TASK DIRECTIONS
Exactly as they stand, set down the following records once more.

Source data
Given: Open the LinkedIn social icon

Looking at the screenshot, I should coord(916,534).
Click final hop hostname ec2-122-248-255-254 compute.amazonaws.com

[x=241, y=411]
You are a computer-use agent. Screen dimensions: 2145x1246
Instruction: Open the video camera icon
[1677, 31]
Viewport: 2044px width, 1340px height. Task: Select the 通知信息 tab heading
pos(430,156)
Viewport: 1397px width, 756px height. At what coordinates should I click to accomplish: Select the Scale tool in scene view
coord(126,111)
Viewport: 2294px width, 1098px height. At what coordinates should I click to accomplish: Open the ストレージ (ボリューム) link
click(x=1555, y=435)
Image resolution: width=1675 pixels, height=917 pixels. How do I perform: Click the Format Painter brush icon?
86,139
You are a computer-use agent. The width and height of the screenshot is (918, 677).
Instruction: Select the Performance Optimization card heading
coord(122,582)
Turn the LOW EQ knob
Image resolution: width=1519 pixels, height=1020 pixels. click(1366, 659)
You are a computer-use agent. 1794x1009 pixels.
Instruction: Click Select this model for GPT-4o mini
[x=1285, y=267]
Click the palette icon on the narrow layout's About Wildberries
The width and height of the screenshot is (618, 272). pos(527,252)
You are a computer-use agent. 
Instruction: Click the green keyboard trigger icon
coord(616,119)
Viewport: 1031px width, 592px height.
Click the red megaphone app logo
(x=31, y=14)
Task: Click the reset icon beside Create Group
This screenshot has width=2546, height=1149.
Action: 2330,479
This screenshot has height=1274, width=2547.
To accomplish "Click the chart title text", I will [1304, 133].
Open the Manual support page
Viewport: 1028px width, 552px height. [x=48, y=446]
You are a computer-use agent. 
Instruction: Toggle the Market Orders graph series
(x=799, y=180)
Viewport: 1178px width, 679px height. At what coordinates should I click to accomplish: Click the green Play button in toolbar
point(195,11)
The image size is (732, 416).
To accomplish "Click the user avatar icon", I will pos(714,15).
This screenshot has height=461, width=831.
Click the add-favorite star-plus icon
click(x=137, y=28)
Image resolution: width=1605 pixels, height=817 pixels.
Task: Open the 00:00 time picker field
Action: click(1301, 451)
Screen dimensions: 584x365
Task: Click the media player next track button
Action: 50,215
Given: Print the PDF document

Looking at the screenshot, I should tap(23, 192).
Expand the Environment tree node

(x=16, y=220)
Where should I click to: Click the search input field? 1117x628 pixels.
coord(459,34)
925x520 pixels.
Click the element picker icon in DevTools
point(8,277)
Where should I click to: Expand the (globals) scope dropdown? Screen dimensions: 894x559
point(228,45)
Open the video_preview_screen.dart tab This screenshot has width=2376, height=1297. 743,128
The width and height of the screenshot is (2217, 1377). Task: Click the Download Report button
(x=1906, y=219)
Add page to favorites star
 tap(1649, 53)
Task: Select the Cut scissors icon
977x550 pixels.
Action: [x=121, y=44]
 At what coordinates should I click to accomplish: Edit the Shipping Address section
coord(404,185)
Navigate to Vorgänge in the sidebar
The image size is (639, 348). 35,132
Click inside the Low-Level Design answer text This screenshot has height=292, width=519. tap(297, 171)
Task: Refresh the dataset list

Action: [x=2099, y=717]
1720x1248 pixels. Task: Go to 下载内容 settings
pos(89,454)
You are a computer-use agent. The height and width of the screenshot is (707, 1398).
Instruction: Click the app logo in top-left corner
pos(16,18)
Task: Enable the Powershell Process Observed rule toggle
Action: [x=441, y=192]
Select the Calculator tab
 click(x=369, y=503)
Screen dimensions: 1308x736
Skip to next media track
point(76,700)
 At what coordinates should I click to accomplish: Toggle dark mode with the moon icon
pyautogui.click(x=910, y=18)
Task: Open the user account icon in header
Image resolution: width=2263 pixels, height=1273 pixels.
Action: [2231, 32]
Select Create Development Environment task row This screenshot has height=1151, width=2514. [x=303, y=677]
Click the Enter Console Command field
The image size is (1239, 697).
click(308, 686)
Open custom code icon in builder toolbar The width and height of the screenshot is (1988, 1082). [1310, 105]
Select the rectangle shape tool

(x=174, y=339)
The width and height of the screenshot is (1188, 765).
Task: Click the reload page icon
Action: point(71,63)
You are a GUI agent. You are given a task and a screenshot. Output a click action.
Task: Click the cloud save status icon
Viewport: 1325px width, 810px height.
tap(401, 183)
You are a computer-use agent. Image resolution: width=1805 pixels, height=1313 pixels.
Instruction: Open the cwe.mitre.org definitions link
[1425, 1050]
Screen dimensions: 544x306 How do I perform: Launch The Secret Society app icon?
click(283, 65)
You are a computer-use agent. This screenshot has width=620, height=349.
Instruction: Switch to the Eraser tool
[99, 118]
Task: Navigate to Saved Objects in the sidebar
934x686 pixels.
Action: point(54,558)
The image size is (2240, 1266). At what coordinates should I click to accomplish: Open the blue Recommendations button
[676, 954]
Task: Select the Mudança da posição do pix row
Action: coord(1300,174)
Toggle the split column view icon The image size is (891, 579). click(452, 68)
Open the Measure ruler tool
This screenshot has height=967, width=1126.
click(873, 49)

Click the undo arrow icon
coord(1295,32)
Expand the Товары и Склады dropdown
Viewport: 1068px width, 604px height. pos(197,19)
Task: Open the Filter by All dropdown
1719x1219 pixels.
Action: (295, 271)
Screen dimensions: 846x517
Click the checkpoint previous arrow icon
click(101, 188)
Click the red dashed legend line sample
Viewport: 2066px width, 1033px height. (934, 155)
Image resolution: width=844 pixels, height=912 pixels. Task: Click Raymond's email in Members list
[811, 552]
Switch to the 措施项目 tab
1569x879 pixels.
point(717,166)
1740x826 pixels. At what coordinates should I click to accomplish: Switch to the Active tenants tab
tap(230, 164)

EXPECTED ANSWER
Given: Open the LinkedIn social icon

Looking at the screenshot, I should coord(916,534).
Click final hop hostname ec2-122-248-255-254 compute.amazonaws.com

[x=241, y=411]
You are a computer-use agent. Screen dimensions: 2145x1246
Instruction: Open the video camera icon
[1677, 31]
Viewport: 2044px width, 1340px height. Task: Select the 通知信息 tab heading
pos(430,156)
Viewport: 1397px width, 756px height. At what coordinates should I click to accomplish: Select the Scale tool in scene view
coord(126,111)
Viewport: 2294px width, 1098px height. At what coordinates should I click to accomplish: Open the ストレージ (ボリューム) link
click(x=1555, y=435)
Image resolution: width=1675 pixels, height=917 pixels. How do I perform: Click the Format Painter brush icon?
86,139
You are a computer-use agent. The width and height of the screenshot is (918, 677).
Instruction: Select the Performance Optimization card heading
coord(122,582)
Turn the LOW EQ knob
Image resolution: width=1519 pixels, height=1020 pixels. click(1366, 659)
You are a computer-use agent. 1794x1009 pixels.
Instruction: Click Select this model for GPT-4o mini
[x=1285, y=267]
Click the palette icon on the narrow layout's About Wildberries
The width and height of the screenshot is (618, 272). pos(527,252)
You are a computer-use agent. 
Instruction: Click the green keyboard trigger icon
coord(616,119)
Viewport: 1031px width, 592px height.
Click the red megaphone app logo
(x=31, y=14)
Task: Click the reset icon beside Create Group
This screenshot has width=2546, height=1149.
Action: 2330,479
This screenshot has height=1274, width=2547.
To accomplish "Click the chart title text", I will [1304, 133].
Open the Manual support page
Viewport: 1028px width, 552px height. [x=48, y=446]
You are a computer-use agent. 
Instruction: Toggle the Market Orders graph series
(x=799, y=180)
Viewport: 1178px width, 679px height. At what coordinates should I click to accomplish: Click the green Play button in toolbar
point(195,11)
The image size is (732, 416).
To accomplish "Click the user avatar icon", I will pos(714,15).
This screenshot has height=461, width=831.
Click the add-favorite star-plus icon
click(x=137, y=28)
Image resolution: width=1605 pixels, height=817 pixels.
Task: Open the 00:00 time picker field
Action: click(1301, 451)
Screen dimensions: 584x365
Task: Click the media player next track button
Action: 50,215
Given: Print the PDF document

Looking at the screenshot, I should tap(23, 192).
Expand the Environment tree node

(x=16, y=220)
Where should I click to: Click the search input field? 1117x628 pixels.
coord(459,34)
925x520 pixels.
Click the element picker icon in DevTools
point(8,277)
Where should I click to: Expand the (globals) scope dropdown? Screen dimensions: 894x559
point(228,45)
Open the video_preview_screen.dart tab This screenshot has width=2376, height=1297. 743,128
The width and height of the screenshot is (2217, 1377). Task: Click the Download Report button
(x=1906, y=219)
Add page to favorites star
 tap(1649, 53)
Task: Select the Cut scissors icon
977x550 pixels.
Action: [x=121, y=44]
 At what coordinates should I click to accomplish: Edit the Shipping Address section
coord(404,185)
Navigate to Vorgänge in the sidebar
The image size is (639, 348). 35,132
Click inside the Low-Level Design answer text This screenshot has height=292, width=519. tap(297, 171)
Task: Refresh the dataset list

Action: [x=2099, y=717]
1720x1248 pixels. Task: Go to 下载内容 settings
pos(89,454)
You are a computer-use agent. The height and width of the screenshot is (707, 1398).
Instruction: Click the app logo in top-left corner
pos(16,18)
Task: Enable the Powershell Process Observed rule toggle
Action: [x=441, y=192]
Select the Calculator tab
 click(x=369, y=503)
Screen dimensions: 1308x736
Skip to next media track
point(76,700)
 At what coordinates should I click to accomplish: Toggle dark mode with the moon icon
pyautogui.click(x=910, y=18)
Task: Open the user account icon in header
Image resolution: width=2263 pixels, height=1273 pixels.
Action: [2231, 32]
Select Create Development Environment task row This screenshot has height=1151, width=2514. [x=303, y=677]
Click the Enter Console Command field
The image size is (1239, 697).
click(308, 686)
Open custom code icon in builder toolbar The width and height of the screenshot is (1988, 1082). [1310, 105]
Select the rectangle shape tool

(x=174, y=339)
The width and height of the screenshot is (1188, 765).
Task: Click the reload page icon
Action: point(71,63)
You are a GUI agent. You are given a task and a screenshot. Output a click action.
Task: Click the cloud save status icon
Viewport: 1325px width, 810px height.
tap(401, 183)
You are a computer-use agent. Image resolution: width=1805 pixels, height=1313 pixels.
Instruction: Open the cwe.mitre.org definitions link
[1425, 1050]
Screen dimensions: 544x306 How do I perform: Launch The Secret Society app icon?
click(283, 65)
You are a computer-use agent. This screenshot has width=620, height=349.
Instruction: Switch to the Eraser tool
[99, 118]
Task: Navigate to Saved Objects in the sidebar
934x686 pixels.
Action: point(54,558)
The image size is (2240, 1266). At what coordinates should I click to accomplish: Open the blue Recommendations button
[676, 954]
Task: Select the Mudança da posição do pix row
Action: coord(1300,174)
Toggle the split column view icon The image size is (891, 579). click(452, 68)
Open the Measure ruler tool
This screenshot has height=967, width=1126.
click(873, 49)

Click the undo arrow icon
coord(1295,32)
Expand the Товары и Склады dropdown
Viewport: 1068px width, 604px height. pos(197,19)
Task: Open the Filter by All dropdown
1719x1219 pixels.
Action: (295, 271)
Screen dimensions: 846x517
Click the checkpoint previous arrow icon
click(101, 188)
Click the red dashed legend line sample
Viewport: 2066px width, 1033px height. (934, 155)
Image resolution: width=844 pixels, height=912 pixels. Task: Click Raymond's email in Members list
[811, 552]
Switch to the 措施项目 tab
1569x879 pixels.
point(717,166)
1740x826 pixels. At what coordinates should I click to accomplish: Switch to the Active tenants tab
tap(230, 164)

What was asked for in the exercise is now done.